Hollywood turns to Hertfordshire in hunt for production space

Media updates

US investment groups Blackstone and Hudson Pacific Properties are to build one of Europe’s biggest television and film production hubs on a site 20 miles north of central London in a deal expected to be worth about £700m.

The groups, which together own several Los Angeles studio facilities that have hosted big hits including It Happened One Night and La La Land, have picked a 91-acre site at Broxbourne, Hertfordshire as their first studio project outside North America.

The initial deal to acquire the site is worth £120m and represents the latest example of the boom in UK studio development that is being driven by the surging global demand for streamed video content.

UK prime minister Boris Johnson hailed the proposals, which backers said would create more than 4,000 permanent jobs including designers, engineers and camera operators, as “excellent news” for the country’s film and TV industry.

The project is among the UK’s most ambitious yet as property developers rush to fill a shortage of facilities that has been exacerbated by the pandemic. Millions more viewers have signed up for the likes of Netflix and Disney+ streaming services in the past year, just as coronavirus restrictions have prevented filming and created a production bottleneck.

Victor Coleman, chair and chief executive of Hudson Pacific, said he expected the hub in Broxbourne to woo “the biggest” production companies.

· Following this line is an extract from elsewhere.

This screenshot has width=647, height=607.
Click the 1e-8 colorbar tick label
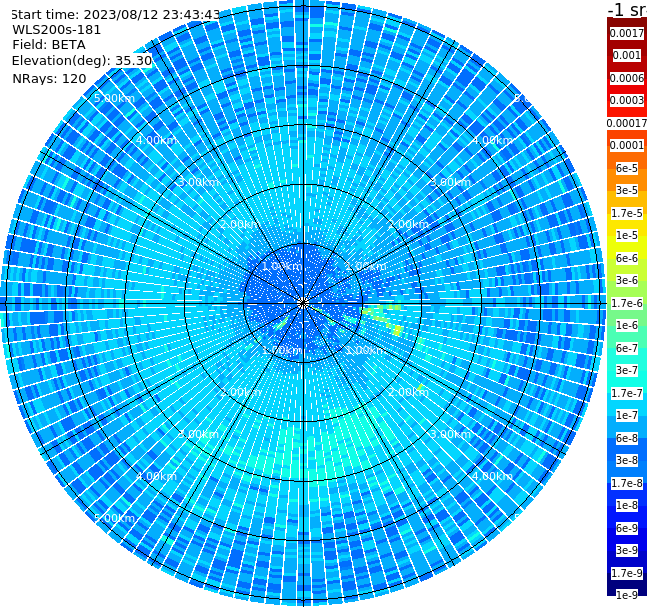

Britain has become a favoured global location for the industry, in part because ministers have sought to make it an attractive destination with tax breaks. London and its surroundings, in particular, vie with prime US locations.

One of Hollywood’s biggest property developers in November said it was turning a derelict east London industrial estate into a film and TV production hub. Hackman Capital Partners, the owner of storied US studios where Citizen Kane and ET were filmed, has agreed to spend £300m over three years on transforming the site in Dagenham, east London.

Despite disruption from the pandemic, several Hollywood releases are being filmed in the UK. They include the latest instalment of the Mission: Impossible franchise and a new Indiana Jones film, which is being shot in Glasgow.

Hertfordshire is already home to Warner Bros’ studio space at Leavesden, where the Harry Potter series was filmed.

But real estate specialists said available facilities fell short of what was needed and there was a particular shortage of properties large and well-equipped enough to attract blockbusters.

A rush for space is turning the production studio sector into a hot corner of commercial property at a time when investors are wary of offices and high-street retail.

“Niche property types seem to shine when staple real estate does not and this is one of those times,” Coleman said, adding that purpose-built studios were at a particular premium.

Blackstone acquired an interest in Hudson Pacific’s Hollywood studios a year ago, forming a joint venture with a US real estate investment trust that has acquired the land in Broxbourne.

The developers in Broxbourne have held talks with officials to house between 15 and 25 “sound stages”, where film-makers put sets, as well as dressing rooms, editing suites and other space.

Details remain subject to the planning process, although local leaders who have pitched the area as a centre for creative industries welcomed the plans.

Lewis Cocking, leader of Broxbourne Borough Council, said the boost to the local economy would be “just what we need following the pandemic”.